> Aim of the exercise
Recast the items below as a Markdown table with two columns, No. and Line, giving each nonblank line its own numbered row and leaving out the blank lines.
--- Supplied data ---
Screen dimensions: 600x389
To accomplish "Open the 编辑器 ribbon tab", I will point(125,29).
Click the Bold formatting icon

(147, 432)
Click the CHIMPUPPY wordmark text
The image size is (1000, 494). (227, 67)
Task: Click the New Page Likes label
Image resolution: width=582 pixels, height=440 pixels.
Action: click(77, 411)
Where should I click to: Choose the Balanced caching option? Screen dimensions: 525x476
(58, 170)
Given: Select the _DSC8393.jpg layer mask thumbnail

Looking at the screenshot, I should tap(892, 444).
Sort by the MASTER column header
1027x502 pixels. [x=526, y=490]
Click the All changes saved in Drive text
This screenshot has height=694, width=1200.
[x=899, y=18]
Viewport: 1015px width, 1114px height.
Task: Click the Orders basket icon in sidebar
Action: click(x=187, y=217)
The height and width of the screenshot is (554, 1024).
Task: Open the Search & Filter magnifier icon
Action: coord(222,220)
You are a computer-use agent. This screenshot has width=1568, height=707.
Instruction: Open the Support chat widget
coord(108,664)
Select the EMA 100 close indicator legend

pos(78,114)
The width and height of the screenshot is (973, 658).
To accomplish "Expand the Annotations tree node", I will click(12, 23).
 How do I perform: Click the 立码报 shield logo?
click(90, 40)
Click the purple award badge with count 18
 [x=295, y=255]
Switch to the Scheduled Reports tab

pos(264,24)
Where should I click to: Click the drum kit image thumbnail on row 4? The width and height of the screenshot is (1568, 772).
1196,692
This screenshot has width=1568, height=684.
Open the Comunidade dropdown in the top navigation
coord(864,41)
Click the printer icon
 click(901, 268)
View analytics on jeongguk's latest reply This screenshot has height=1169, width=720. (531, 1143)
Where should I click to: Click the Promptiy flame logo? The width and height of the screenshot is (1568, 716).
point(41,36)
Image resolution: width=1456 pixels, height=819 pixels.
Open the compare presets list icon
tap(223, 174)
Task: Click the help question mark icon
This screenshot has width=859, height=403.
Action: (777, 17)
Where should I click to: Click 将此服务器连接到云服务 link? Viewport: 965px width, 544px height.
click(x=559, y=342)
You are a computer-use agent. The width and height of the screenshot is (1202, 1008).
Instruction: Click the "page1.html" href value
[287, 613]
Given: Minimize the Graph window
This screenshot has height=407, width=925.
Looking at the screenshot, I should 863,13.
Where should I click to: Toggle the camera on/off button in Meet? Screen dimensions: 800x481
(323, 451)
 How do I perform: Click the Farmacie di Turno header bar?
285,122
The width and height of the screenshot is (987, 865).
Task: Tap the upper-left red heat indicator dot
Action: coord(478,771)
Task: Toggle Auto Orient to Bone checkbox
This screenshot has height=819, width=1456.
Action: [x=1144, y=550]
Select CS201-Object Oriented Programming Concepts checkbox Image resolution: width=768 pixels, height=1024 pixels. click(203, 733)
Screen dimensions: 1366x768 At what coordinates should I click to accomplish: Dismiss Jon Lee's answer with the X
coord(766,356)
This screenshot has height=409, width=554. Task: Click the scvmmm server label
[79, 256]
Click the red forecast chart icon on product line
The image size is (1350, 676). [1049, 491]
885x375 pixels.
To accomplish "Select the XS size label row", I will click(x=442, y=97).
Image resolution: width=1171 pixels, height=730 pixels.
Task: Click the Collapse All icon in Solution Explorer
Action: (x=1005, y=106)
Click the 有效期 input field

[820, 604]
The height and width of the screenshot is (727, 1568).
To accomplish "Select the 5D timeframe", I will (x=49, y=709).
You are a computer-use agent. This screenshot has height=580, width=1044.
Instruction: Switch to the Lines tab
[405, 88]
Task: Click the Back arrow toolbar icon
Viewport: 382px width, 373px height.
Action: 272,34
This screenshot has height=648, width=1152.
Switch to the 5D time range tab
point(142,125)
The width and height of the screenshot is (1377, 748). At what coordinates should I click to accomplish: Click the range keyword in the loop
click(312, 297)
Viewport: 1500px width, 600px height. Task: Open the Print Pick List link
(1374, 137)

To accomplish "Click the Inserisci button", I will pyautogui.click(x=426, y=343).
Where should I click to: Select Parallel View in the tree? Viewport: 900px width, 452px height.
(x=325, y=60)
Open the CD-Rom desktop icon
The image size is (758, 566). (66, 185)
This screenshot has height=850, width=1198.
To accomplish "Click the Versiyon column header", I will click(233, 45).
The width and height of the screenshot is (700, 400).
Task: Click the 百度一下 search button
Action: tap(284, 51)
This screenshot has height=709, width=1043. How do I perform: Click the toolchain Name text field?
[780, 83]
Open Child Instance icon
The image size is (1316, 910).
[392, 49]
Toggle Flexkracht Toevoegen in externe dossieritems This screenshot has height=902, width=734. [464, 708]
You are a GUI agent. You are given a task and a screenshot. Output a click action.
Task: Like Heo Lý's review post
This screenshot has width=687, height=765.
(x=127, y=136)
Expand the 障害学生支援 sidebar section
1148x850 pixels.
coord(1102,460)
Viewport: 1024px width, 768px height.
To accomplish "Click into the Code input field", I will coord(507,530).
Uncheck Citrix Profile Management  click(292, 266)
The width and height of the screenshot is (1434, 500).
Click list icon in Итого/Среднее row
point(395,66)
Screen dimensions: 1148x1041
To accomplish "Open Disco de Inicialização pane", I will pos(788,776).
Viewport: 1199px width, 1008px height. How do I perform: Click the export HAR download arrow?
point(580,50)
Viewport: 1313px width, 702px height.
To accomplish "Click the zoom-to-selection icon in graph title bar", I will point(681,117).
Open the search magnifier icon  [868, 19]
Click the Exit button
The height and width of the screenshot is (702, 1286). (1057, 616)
---
> Exercise response
| No. | Line |
|---|---|
| 1 | Screen dimensions: 600x389 |
| 2 | To accomplish "Open the 编辑器 ribbon tab", I will point(125,29). |
| 3 | Click the Bold formatting icon |
| 4 | (147, 432) |
| 5 | Click the CHIMPUPPY wordmark text |
| 6 | The image size is (1000, 494). (227, 67) |
| 7 | Task: Click the New Page Likes label |
| 8 | Image resolution: width=582 pixels, height=440 pixels. |
| 9 | Action: click(77, 411) |
| 10 | Where should I click to: Choose the Balanced caching option? Screen dimensions: 525x476 |
| 11 | (58, 170) |
| 12 | Given: Select the _DSC8393.jpg layer mask thumbnail |
| 13 | Looking at the screenshot, I should tap(892, 444). |
| 14 | Sort by the MASTER column header |
| 15 | 1027x502 pixels. [x=526, y=490] |
| 16 | Click the All changes saved in Drive text |
| 17 | This screenshot has height=694, width=1200. |
| 18 | [x=899, y=18] |
| 19 | Viewport: 1015px width, 1114px height. |
| 20 | Task: Click the Orders basket icon in sidebar |
| 21 | Action: click(x=187, y=217) |
| 22 | The height and width of the screenshot is (554, 1024). |
| 23 | Task: Open the Search & Filter magnifier icon |
| 24 | Action: coord(222,220) |
| 25 | You are a computer-use agent. This screenshot has width=1568, height=707. |
| 26 | Instruction: Open the Support chat widget |
| 27 | coord(108,664) |
| 28 | Select the EMA 100 close indicator legend |
| 29 | pos(78,114) |
| 30 | The width and height of the screenshot is (973, 658). |
| 31 | To accomplish "Expand the Annotations tree node", I will click(12, 23). |
| 32 |  How do I perform: Click the 立码报 shield logo? |
| 33 | click(90, 40) |
| 34 | Click the purple award badge with count 18 |
| 35 |  [x=295, y=255] |
| 36 | Switch to the Scheduled Reports tab |
| 37 | pos(264,24) |
| 38 | Where should I click to: Click the drum kit image thumbnail on row 4? The width and height of the screenshot is (1568, 772). |
| 39 | 1196,692 |
| 40 | This screenshot has width=1568, height=684. |
| 41 | Open the Comunidade dropdown in the top navigation |
| 42 | coord(864,41) |
| 43 | Click the printer icon |
| 44 |  click(901, 268) |
| 45 | View analytics on jeongguk's latest reply This screenshot has height=1169, width=720. (531, 1143) |
| 46 | Where should I click to: Click the Promptiy flame logo? The width and height of the screenshot is (1568, 716). |
| 47 | point(41,36) |
| 48 | Image resolution: width=1456 pixels, height=819 pixels. |
| 49 | Open the compare presets list icon |
| 50 | tap(223, 174) |
| 51 | Task: Click the help question mark icon |
| 52 | This screenshot has width=859, height=403. |
| 53 | Action: (777, 17) |
| 54 | Where should I click to: Click 将此服务器连接到云服务 link? Viewport: 965px width, 544px height. |
| 55 | click(x=559, y=342) |
| 56 | You are a computer-use agent. The width and height of the screenshot is (1202, 1008). |
| 57 | Instruction: Click the "page1.html" href value |
| 58 | [287, 613] |
| 59 | Given: Minimize the Graph window |
| 60 | This screenshot has height=407, width=925. |
| 61 | Looking at the screenshot, I should 863,13. |
| 62 | Where should I click to: Toggle the camera on/off button in Meet? Screen dimensions: 800x481 |
| 63 | (323, 451) |
| 64 |  How do I perform: Click the Farmacie di Turno header bar? |
| 65 | 285,122 |
| 66 | The width and height of the screenshot is (987, 865). |
| 67 | Task: Tap the upper-left red heat indicator dot |
| 68 | Action: coord(478,771) |
| 69 | Task: Toggle Auto Orient to Bone checkbox |
| 70 | This screenshot has height=819, width=1456. |
| 71 | Action: [x=1144, y=550] |
| 72 | Select CS201-Object Oriented Programming Concepts checkbox Image resolution: width=768 pixels, height=1024 pixels. click(203, 733) |
| 73 | Screen dimensions: 1366x768 At what coordinates should I click to accomplish: Dismiss Jon Lee's answer with the X |
| 74 | coord(766,356) |
| 75 | This screenshot has height=409, width=554. Task: Click the scvmmm server label |
| 76 | [79, 256] |
| 77 | Click the red forecast chart icon on product line |
| 78 | The image size is (1350, 676). [1049, 491] |
| 79 | 885x375 pixels. |
| 80 | To accomplish "Select the XS size label row", I will click(x=442, y=97). |
| 81 | Image resolution: width=1171 pixels, height=730 pixels. |
| 82 | Task: Click the Collapse All icon in Solution Explorer |
| 83 | Action: (x=1005, y=106) |
| 84 | Click the 有效期 input field |
| 85 | [820, 604] |
| 86 | The height and width of the screenshot is (727, 1568). |
| 87 | To accomplish "Select the 5D timeframe", I will (x=49, y=709). |
| 88 | You are a computer-use agent. This screenshot has height=580, width=1044. |
| 89 | Instruction: Switch to the Lines tab |
| 90 | [405, 88] |
| 91 | Task: Click the Back arrow toolbar icon |
| 92 | Viewport: 382px width, 373px height. |
| 93 | Action: 272,34 |
| 94 | This screenshot has height=648, width=1152. |
| 95 | Switch to the 5D time range tab |
| 96 | point(142,125) |
| 97 | The width and height of the screenshot is (1377, 748). At what coordinates should I click to accomplish: Click the range keyword in the loop |
| 98 | click(312, 297) |
| 99 | Viewport: 1500px width, 600px height. Task: Open the Print Pick List link |
| 100 | (1374, 137) |
| 101 | To accomplish "Click the Inserisci button", I will pyautogui.click(x=426, y=343). |
| 102 | Where should I click to: Select Parallel View in the tree? Viewport: 900px width, 452px height. |
| 103 | (x=325, y=60) |
| 104 | Open the CD-Rom desktop icon |
| 105 | The image size is (758, 566). (66, 185) |
| 106 | This screenshot has height=850, width=1198. |
| 107 | To accomplish "Click the Versiyon column header", I will click(233, 45). |
| 108 | The width and height of the screenshot is (700, 400). |
| 109 | Task: Click the 百度一下 search button |
| 110 | Action: tap(284, 51) |
| 111 | This screenshot has height=709, width=1043. How do I perform: Click the toolchain Name text field? |
| 112 | [780, 83] |
| 113 | Open Child Instance icon |
| 114 | The image size is (1316, 910). |
| 115 | [392, 49] |
| 116 | Toggle Flexkracht Toevoegen in externe dossieritems This screenshot has height=902, width=734. [464, 708] |
| 117 | You are a GUI agent. You are given a task and a screenshot. Output a click action. |
| 118 | Task: Like Heo Lý's review post |
| 119 | This screenshot has width=687, height=765. |
| 120 | (x=127, y=136) |
| 121 | Expand the 障害学生支援 sidebar section |
| 122 | 1148x850 pixels. |
| 123 | coord(1102,460) |
| 124 | Viewport: 1024px width, 768px height. |
| 125 | To accomplish "Click into the Code input field", I will coord(507,530). |
| 126 | Uncheck Citrix Profile Management  click(292, 266) |
| 127 | The width and height of the screenshot is (1434, 500). |
| 128 | Click list icon in Итого/Среднее row |
| 129 | point(395,66) |
| 130 | Screen dimensions: 1148x1041 |
| 131 | To accomplish "Open Disco de Inicialização pane", I will pos(788,776). |
| 132 | Viewport: 1199px width, 1008px height. How do I perform: Click the export HAR download arrow? |
| 133 | point(580,50) |
| 134 | Viewport: 1313px width, 702px height. |
| 135 | To accomplish "Click the zoom-to-selection icon in graph title bar", I will point(681,117). |
| 136 | Open the search magnifier icon  [868, 19] |
| 137 | Click the Exit button |
| 138 | The height and width of the screenshot is (702, 1286). (1057, 616) |